DESCRIPTION OF THE TASK - Quote every line from the top of the listing down to and including the line that contains "Enable the Add".

++++++++

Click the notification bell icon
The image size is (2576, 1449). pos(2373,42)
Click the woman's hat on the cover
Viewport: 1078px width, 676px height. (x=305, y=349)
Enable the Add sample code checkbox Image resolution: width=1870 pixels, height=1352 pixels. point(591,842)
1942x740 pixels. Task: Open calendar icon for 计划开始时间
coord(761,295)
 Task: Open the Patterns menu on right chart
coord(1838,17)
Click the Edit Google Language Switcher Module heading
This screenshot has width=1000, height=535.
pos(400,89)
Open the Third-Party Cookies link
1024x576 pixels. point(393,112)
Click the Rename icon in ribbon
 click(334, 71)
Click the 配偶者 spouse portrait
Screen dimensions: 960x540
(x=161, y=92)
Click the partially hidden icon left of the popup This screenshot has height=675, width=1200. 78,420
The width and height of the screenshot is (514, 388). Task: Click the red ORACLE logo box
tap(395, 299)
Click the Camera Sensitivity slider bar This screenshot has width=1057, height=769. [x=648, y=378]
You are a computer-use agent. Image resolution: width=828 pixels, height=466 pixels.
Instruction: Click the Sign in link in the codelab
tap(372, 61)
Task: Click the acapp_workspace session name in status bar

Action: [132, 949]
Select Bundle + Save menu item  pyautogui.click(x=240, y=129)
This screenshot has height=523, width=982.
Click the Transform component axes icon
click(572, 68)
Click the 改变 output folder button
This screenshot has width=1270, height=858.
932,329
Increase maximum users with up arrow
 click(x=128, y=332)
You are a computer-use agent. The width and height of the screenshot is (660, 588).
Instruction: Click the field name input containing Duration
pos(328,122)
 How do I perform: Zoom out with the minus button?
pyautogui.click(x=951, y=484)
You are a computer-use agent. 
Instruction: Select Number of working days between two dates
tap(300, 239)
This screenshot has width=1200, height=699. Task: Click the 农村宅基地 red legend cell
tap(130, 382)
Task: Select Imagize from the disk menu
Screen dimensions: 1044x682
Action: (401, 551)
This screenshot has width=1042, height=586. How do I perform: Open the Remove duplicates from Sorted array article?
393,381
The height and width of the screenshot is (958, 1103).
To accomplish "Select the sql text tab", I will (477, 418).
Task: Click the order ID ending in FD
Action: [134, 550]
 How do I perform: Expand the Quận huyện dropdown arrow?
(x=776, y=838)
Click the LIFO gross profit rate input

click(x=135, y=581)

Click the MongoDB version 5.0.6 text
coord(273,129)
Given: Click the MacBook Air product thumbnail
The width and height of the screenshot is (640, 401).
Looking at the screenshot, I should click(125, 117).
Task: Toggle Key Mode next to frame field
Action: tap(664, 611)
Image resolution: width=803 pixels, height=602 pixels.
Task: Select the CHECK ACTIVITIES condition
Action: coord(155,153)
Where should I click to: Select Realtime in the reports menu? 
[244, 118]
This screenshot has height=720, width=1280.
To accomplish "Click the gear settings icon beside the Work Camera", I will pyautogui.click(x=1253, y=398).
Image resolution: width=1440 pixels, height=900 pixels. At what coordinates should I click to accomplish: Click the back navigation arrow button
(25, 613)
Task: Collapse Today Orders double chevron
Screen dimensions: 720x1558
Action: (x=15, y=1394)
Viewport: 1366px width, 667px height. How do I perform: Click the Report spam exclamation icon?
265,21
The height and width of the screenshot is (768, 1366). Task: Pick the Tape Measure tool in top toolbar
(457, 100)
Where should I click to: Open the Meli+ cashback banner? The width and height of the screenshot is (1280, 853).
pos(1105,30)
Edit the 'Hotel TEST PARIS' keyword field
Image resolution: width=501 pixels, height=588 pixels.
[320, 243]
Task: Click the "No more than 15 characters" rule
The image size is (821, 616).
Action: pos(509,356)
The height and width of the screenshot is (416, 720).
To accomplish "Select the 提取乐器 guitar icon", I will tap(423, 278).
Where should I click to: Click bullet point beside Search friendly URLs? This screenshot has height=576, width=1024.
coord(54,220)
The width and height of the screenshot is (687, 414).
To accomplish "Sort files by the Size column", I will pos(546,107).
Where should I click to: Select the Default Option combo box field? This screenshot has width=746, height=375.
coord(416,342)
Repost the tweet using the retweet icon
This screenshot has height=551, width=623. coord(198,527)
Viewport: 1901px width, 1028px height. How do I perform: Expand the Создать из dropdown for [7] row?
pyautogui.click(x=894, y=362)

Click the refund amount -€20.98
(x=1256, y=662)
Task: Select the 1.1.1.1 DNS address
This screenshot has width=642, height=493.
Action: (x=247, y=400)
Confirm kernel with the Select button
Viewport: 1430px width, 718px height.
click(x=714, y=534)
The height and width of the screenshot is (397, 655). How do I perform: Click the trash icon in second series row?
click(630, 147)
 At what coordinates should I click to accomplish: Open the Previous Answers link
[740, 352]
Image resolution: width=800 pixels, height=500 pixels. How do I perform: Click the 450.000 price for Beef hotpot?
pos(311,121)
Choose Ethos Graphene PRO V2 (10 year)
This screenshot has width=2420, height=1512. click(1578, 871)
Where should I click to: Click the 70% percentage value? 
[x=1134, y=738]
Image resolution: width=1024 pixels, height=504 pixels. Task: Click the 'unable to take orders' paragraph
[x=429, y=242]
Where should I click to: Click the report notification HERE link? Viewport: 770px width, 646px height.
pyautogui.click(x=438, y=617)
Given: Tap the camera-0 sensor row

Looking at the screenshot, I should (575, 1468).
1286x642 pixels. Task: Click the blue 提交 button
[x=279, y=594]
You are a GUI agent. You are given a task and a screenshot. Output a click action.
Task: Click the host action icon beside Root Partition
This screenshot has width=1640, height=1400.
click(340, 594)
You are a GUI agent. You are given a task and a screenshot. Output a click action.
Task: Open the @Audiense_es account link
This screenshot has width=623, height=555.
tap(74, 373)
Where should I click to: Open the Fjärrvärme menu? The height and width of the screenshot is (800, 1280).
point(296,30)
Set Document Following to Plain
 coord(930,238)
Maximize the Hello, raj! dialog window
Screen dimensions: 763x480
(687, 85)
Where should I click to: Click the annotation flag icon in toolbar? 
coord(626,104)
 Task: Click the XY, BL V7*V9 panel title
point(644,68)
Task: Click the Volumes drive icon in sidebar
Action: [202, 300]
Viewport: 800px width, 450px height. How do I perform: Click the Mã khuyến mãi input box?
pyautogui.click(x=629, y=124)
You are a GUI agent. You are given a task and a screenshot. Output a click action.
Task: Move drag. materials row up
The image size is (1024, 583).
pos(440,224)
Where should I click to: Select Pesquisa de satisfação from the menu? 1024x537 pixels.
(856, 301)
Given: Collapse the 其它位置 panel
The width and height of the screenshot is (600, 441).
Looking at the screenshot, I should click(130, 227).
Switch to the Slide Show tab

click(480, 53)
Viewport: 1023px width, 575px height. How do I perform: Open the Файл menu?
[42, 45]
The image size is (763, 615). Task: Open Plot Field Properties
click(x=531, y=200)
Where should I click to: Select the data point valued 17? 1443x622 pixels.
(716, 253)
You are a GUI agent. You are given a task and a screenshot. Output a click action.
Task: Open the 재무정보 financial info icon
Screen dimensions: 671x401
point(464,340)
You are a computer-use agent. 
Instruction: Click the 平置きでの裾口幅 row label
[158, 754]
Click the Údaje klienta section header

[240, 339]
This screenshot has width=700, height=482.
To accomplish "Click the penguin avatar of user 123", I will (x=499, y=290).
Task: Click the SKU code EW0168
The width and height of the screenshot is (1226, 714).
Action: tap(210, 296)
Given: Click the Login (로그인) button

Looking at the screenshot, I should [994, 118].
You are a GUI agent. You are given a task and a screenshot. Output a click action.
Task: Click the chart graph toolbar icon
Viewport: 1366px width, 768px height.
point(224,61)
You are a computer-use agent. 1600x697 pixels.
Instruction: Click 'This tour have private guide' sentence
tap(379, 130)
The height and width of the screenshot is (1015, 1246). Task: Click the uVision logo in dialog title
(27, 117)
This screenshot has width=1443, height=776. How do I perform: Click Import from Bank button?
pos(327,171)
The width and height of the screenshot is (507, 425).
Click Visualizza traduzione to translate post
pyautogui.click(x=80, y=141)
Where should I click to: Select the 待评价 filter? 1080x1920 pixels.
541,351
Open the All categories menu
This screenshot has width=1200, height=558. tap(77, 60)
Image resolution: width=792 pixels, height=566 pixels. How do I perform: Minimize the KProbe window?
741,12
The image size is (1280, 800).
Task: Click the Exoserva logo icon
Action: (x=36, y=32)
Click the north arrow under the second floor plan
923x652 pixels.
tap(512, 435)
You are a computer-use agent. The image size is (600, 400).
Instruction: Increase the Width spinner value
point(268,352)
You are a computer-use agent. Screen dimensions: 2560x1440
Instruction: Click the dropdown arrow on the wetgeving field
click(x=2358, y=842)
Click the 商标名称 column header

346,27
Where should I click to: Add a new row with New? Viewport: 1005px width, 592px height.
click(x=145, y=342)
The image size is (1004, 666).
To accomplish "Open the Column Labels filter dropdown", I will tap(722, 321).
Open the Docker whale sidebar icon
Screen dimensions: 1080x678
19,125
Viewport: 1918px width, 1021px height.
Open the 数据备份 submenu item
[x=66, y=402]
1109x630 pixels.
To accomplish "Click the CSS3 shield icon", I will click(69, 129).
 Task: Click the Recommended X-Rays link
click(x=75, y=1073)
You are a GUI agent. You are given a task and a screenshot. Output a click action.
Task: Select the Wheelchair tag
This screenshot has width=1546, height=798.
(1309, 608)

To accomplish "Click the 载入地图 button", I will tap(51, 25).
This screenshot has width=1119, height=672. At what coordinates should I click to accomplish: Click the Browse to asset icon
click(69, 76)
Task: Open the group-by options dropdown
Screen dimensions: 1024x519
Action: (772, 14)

++++++++

REPLY TO THE TASK -
Click the notification bell icon
The image size is (2576, 1449). pos(2373,42)
Click the woman's hat on the cover
Viewport: 1078px width, 676px height. (x=305, y=349)
Enable the Add sample code checkbox Image resolution: width=1870 pixels, height=1352 pixels. point(591,842)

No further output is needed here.